Например, в области архитектуры Чарльз Дженкс датирует символическое окончание модернизма и переход к постмодернизму 3:32 пополудни 15 июля 1972 года, когда квартал массового жилья Pruitt-Igoe в Сент-Луисе («машина для современной жизни» в духе Ле Корбюзье, ставшая лауреатом различных конкурсов) был взорван после того, как превратился в непригодную жизненную среду для населявших его людей с низкими доходами. После этого идеи CIAM, Ле Корбюзье и других апостолов «высокого модернизма» уступили под натиском разнообразных возможностей, в числе которых были и выдвинутые во известной книге «Уроки Лас-Вегаса» Роберта Вентури, Дениз-Скотт Браун и Стивена Айзенура (также опубликованной в 1972 году [Venturi, Scott-Brown, Izenour, 1972; Вентури, Браун, Айзенур, 2015], и которые, как оказалось, были далеко не единственным мощным передовым фронтом [новой архитектуры]. Суть этой работы, как подразумевает ее заголовок, заключалась в настоятельном утверждении, что архитекторам следует больше учиться на материале общедоступных и повседневных ландшафтов (например, пригородов и торговых зон), нежели преследовать некие абстрактные, теоретические и доктринерские идеалы. Наступило время, утверждали авторы, строить для людей, а не для Человека.

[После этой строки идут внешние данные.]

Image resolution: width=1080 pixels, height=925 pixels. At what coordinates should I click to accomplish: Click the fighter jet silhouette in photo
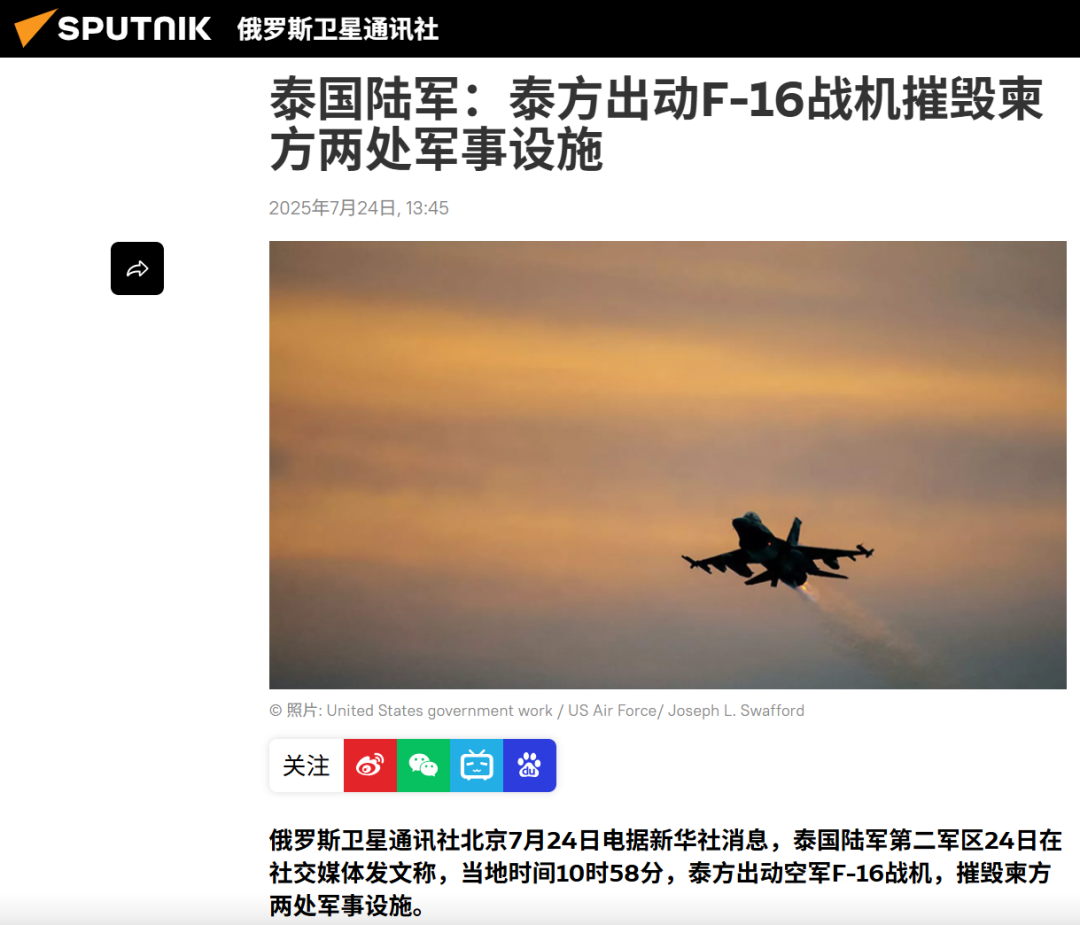coord(777,551)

Стеклянные башни, бетонные блоки и стальные конструкции, имевшие, казалось, все перспективы для того, чтобы нависнуть над любым городским пейзажем, от Парижа до Токио и от Рио до Монреаля, отрицавшие любое украшение как преступление, любой индивидуализм как сентиментальность, любой романтизм как китч, последовательно уступили место фигурным домам-башням, имитациям средневековых площадей и рыбацких деревень, сконструированному по заказу или традиционному жилью, реновации фабрик и складов, а также всевозможным восстановленным ландшафтам – и все это ради обеспечения некой более «удовлетворительной» городской среды. Это стало настолько популярным, что свое веское мнение высказал даже сам принц Чарльз, решительно осудивший ошибки послевоенного городского редевелопмента и разрушительные действия застройщиков, которые, по его словам, сделали для уничтожения Лондона больше, чем налеты Люфтваффе во время Второй мировой войны.